Anemia in patients who receive talazoparib plus enzalutamide for metastatic castration-resistant prostate cancer appears to be manageable without any compromises in patient-reported outcomes and quality of life.

With longer-term follow-up, combining talazoparib (Talzenna) with enzalutamide (Xtandi) improved quality of life (QOL) compared with placebo plus enzalutamide in those with metastatic castration-resistant prostate cancer (CRPC), according to Arun Azad, PhD, MBBS, FRACP.
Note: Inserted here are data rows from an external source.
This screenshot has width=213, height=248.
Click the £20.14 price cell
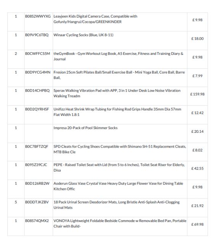[197, 132]
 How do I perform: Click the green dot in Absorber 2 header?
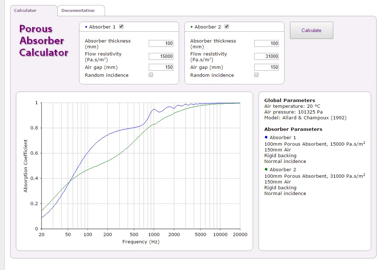pyautogui.click(x=191, y=27)
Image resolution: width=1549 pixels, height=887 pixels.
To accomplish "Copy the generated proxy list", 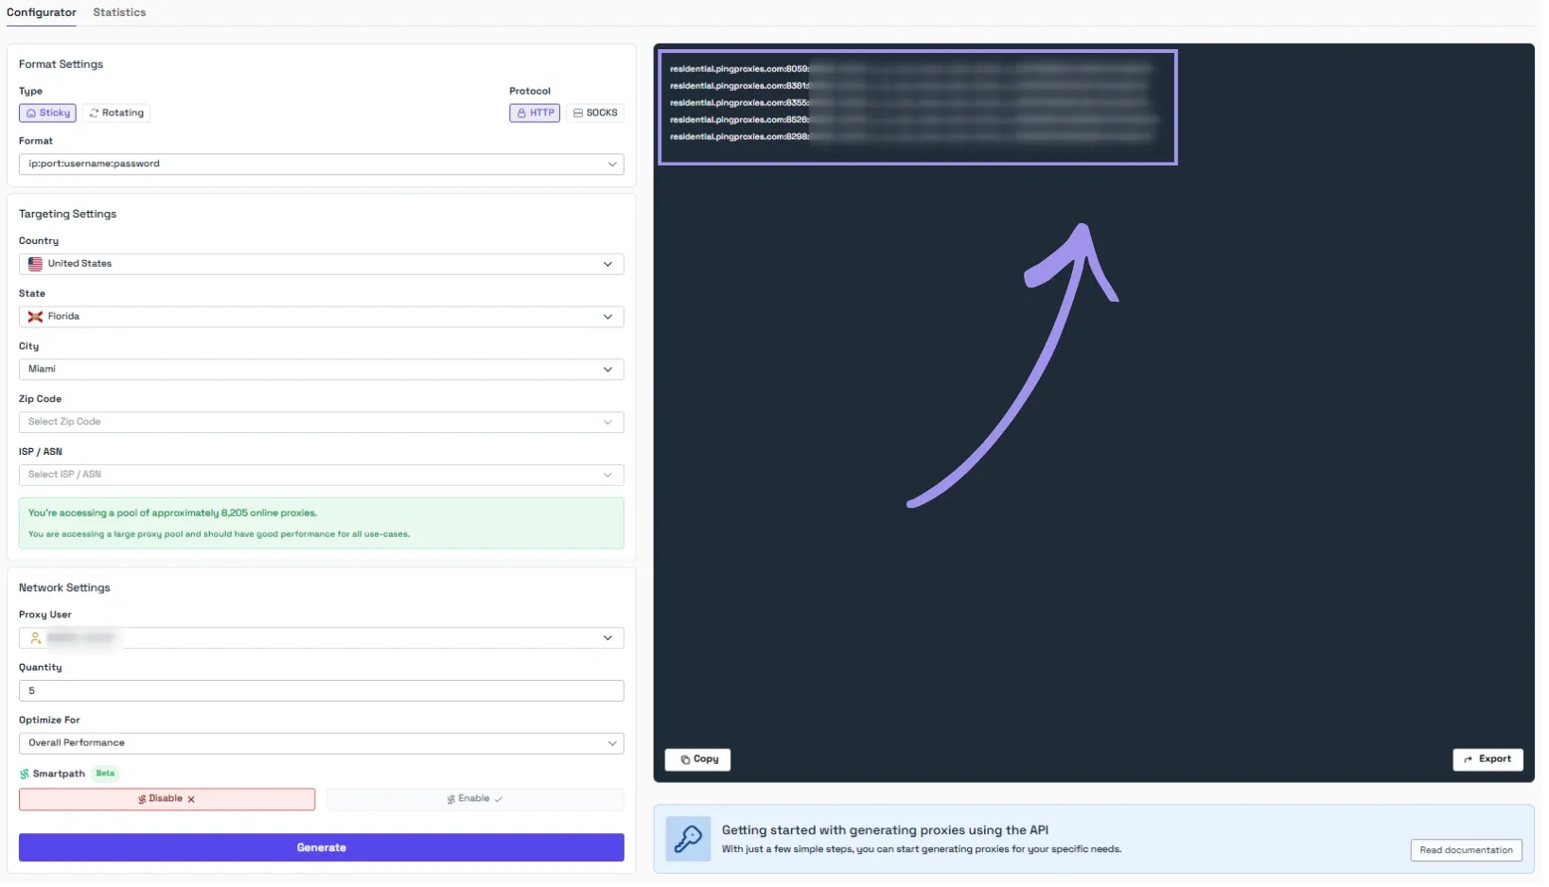I will 700,761.
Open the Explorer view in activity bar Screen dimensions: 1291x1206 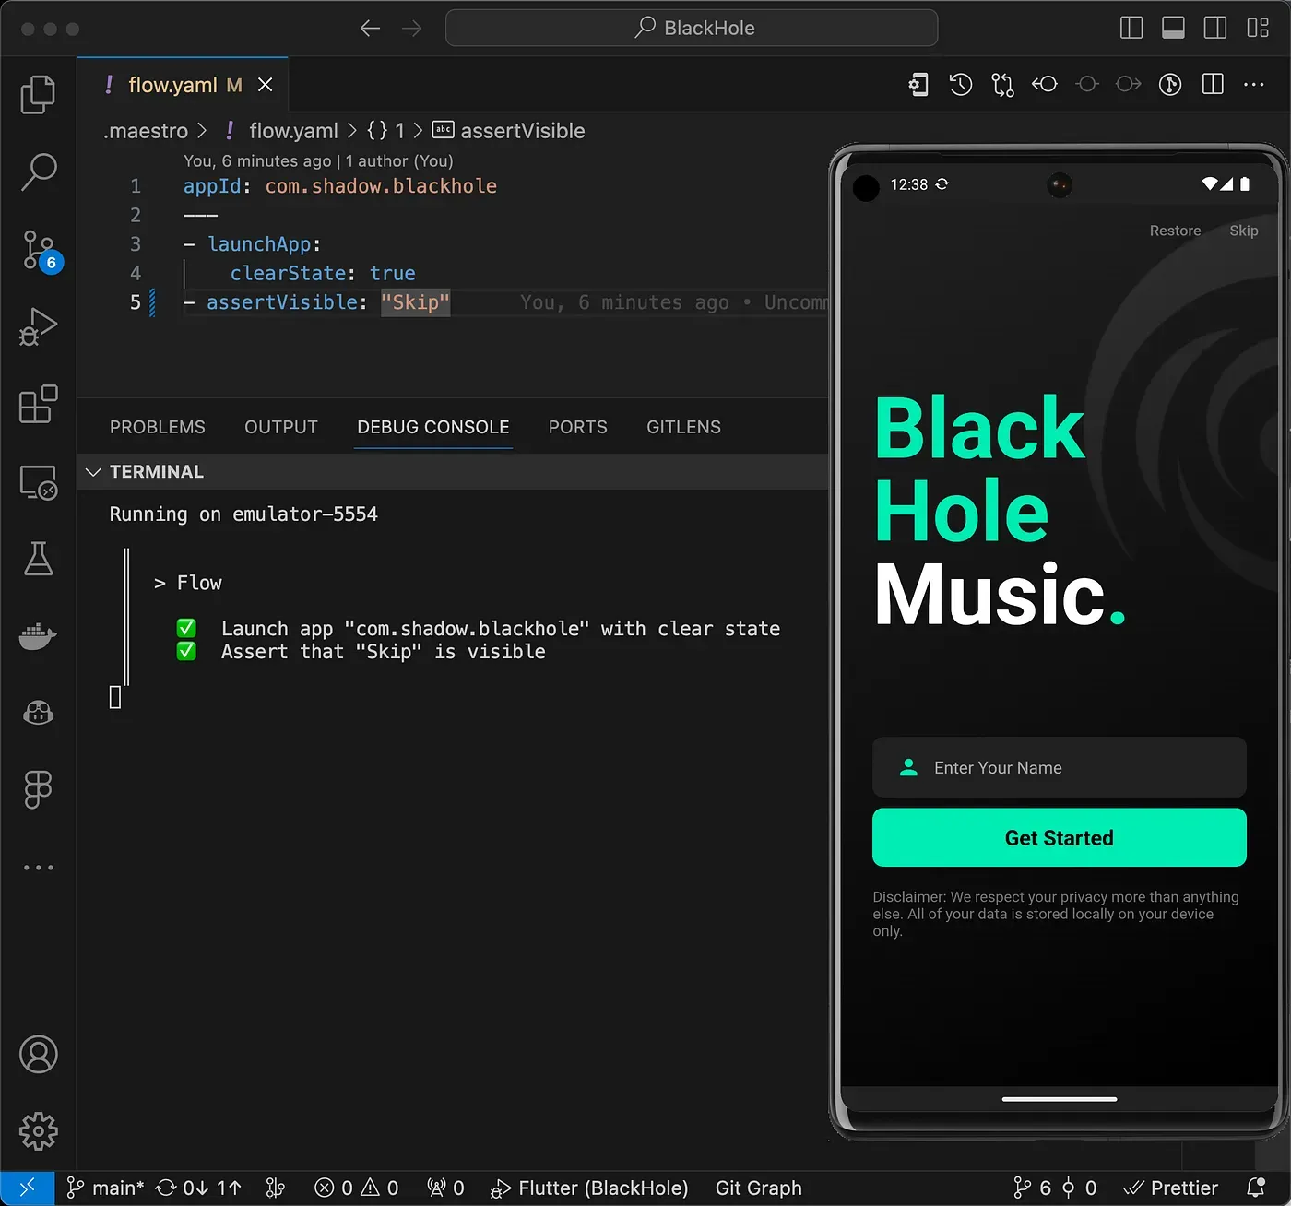coord(38,94)
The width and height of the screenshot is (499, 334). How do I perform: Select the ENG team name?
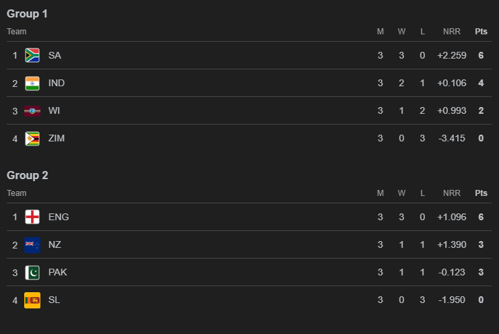pos(59,217)
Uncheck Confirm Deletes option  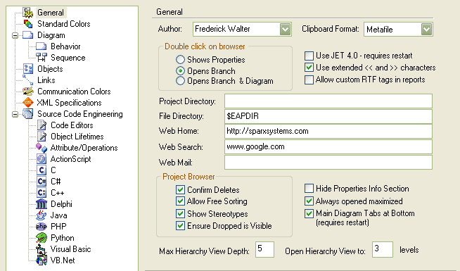click(180, 189)
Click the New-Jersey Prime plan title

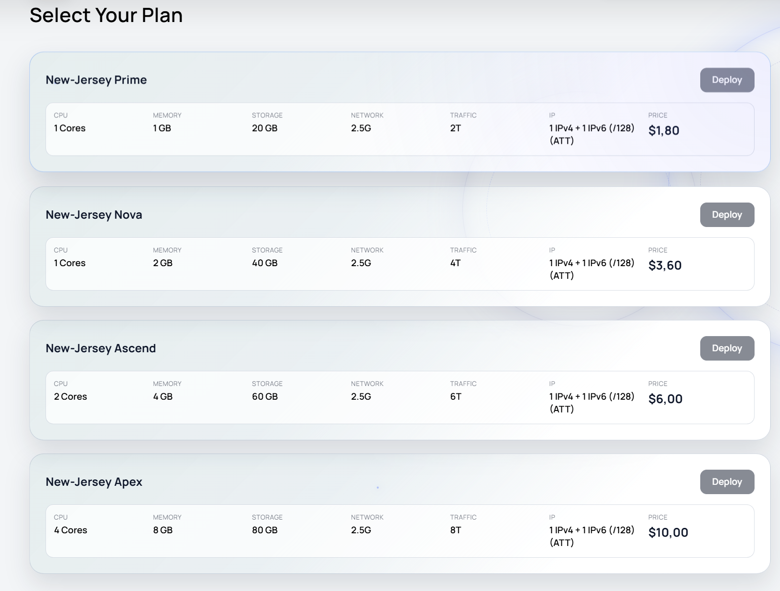coord(96,80)
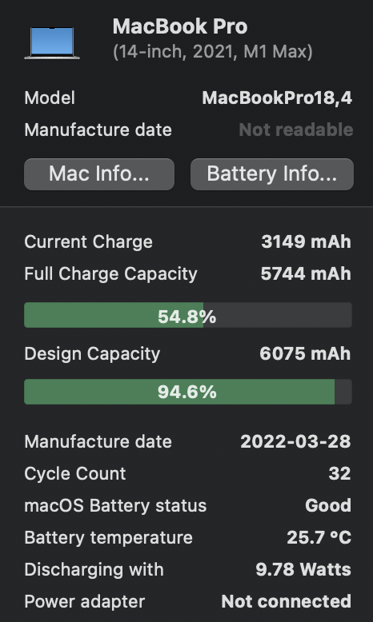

In a conversation with CancerNetwork® at the 2024 Genitourinary Cancers Symposium, Azad, a medical oncologist, associate professor, and translational researcher at Peter MacCallum Cancer Centre with a primary focus on prostate cancer, spoke about subgroup analysis findings from the phase 3 TALAPRO-2 trial (NCT03395197) among patients with metastatic CRPC who were previously treated with novel hormonal therapy (NHT). Additionally, he discussed his strategies for managing toxicities, such as anemia, in patients treated with the talazoparib combination to help improve patient-reported outcomes, which included conducting laboratory assessments every 2 weeks and implementing dose reductions whenever necessary.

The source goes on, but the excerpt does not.